I started this blog at the urging of friends and family in April 2010 when my husband and I were given an opportunity to relocate in Maryland for one year. We have now returned home to Arizona and continue to walk by faith as we watch God orchestrate the adventures in our lives. I invite you to share in our adventures as we watch God at work!

We live by faith, not by sight. 2 Corinthians 5:7



Saturday, February 16

28 & 21/100 ... timeless treasures

Arizona is "The Grand Canyon State" - it's on our license plates, our commemorative state quarter and on countless tourist souvenirs.

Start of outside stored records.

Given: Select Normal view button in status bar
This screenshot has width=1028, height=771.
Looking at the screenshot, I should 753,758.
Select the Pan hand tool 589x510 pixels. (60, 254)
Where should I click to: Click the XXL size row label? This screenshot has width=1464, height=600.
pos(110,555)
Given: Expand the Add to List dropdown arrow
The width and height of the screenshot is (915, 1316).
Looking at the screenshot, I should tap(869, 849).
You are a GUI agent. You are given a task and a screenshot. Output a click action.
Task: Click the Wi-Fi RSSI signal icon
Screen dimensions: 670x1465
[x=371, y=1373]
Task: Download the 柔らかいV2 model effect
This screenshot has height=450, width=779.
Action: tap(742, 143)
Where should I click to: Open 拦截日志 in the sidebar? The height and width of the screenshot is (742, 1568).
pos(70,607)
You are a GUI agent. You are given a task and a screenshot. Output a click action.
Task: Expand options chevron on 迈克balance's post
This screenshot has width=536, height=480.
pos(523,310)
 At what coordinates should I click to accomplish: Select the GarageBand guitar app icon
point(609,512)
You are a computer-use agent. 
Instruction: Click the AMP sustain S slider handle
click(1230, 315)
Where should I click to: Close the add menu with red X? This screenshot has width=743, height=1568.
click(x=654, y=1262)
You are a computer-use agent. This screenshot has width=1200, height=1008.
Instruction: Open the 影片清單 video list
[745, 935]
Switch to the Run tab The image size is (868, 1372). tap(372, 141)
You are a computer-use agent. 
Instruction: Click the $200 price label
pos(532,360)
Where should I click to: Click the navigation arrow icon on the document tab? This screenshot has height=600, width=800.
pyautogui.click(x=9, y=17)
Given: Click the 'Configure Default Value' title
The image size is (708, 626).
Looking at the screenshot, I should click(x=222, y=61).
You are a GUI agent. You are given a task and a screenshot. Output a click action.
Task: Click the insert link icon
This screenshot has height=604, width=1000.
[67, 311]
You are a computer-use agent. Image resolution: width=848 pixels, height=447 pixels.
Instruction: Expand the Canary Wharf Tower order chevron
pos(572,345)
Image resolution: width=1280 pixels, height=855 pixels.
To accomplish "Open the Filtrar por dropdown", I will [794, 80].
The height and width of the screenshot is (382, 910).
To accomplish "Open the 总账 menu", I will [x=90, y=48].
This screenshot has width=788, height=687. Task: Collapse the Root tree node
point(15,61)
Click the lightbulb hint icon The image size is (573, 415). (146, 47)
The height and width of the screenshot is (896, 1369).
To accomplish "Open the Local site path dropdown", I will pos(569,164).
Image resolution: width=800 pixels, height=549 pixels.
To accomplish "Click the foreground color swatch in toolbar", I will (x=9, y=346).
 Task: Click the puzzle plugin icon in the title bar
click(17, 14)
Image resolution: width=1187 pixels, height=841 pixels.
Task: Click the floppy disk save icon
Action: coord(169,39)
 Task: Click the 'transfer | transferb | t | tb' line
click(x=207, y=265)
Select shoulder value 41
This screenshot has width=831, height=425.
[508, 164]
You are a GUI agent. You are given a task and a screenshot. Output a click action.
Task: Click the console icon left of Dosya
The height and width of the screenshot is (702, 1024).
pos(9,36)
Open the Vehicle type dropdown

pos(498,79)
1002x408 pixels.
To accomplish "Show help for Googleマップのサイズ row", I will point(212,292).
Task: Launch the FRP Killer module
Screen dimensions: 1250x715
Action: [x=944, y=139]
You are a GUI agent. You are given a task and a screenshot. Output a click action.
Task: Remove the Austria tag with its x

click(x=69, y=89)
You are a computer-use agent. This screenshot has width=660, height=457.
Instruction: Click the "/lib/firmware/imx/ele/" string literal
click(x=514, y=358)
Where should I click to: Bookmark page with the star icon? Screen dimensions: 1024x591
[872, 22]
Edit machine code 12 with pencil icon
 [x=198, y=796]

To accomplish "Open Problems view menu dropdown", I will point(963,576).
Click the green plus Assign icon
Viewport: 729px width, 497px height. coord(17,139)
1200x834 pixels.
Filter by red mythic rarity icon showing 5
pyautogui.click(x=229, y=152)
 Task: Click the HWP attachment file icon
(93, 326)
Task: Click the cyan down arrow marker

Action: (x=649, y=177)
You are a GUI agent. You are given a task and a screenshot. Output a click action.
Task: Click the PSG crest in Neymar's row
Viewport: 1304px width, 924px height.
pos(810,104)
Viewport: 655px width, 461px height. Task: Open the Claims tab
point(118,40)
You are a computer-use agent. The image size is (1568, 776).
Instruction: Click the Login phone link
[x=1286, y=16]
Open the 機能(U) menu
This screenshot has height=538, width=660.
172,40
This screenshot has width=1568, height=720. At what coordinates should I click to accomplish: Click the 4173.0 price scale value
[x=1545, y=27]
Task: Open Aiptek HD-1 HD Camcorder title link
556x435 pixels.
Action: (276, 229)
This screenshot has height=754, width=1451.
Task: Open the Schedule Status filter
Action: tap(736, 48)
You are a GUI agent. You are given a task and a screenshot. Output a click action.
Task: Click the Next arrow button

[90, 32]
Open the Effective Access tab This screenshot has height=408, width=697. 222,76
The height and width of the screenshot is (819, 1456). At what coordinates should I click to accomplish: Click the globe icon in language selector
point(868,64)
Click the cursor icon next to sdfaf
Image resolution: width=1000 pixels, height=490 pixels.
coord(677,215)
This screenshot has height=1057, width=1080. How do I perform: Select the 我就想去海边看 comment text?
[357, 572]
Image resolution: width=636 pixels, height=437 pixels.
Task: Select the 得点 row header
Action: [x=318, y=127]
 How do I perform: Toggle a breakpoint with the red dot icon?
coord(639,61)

However, it is a well-known fact belief that less than half of native or near-native Arizonans have actually been to the Grand Canyon despite it being at most only a seven hour drive from any point in the state. I find this sad because it is truly awe-inspiring; it is NOT just a hole in the ground.

The Grand Canyon

I have been to the canyon (both the north rim and the south rim) a half a dozen times or so and always find something new to see and explore and leave with a greater appreciation for why it is one of the "Seven Natural Wonders of the World." As I made my list of "100 Things in Arizona" I included two places at the Grand Canyon that I had not yet explored: El Tovar Hotel (#28) and Shoshone Point (#21) - both of which made the original list printed in the Arizona Republic in October, 2011.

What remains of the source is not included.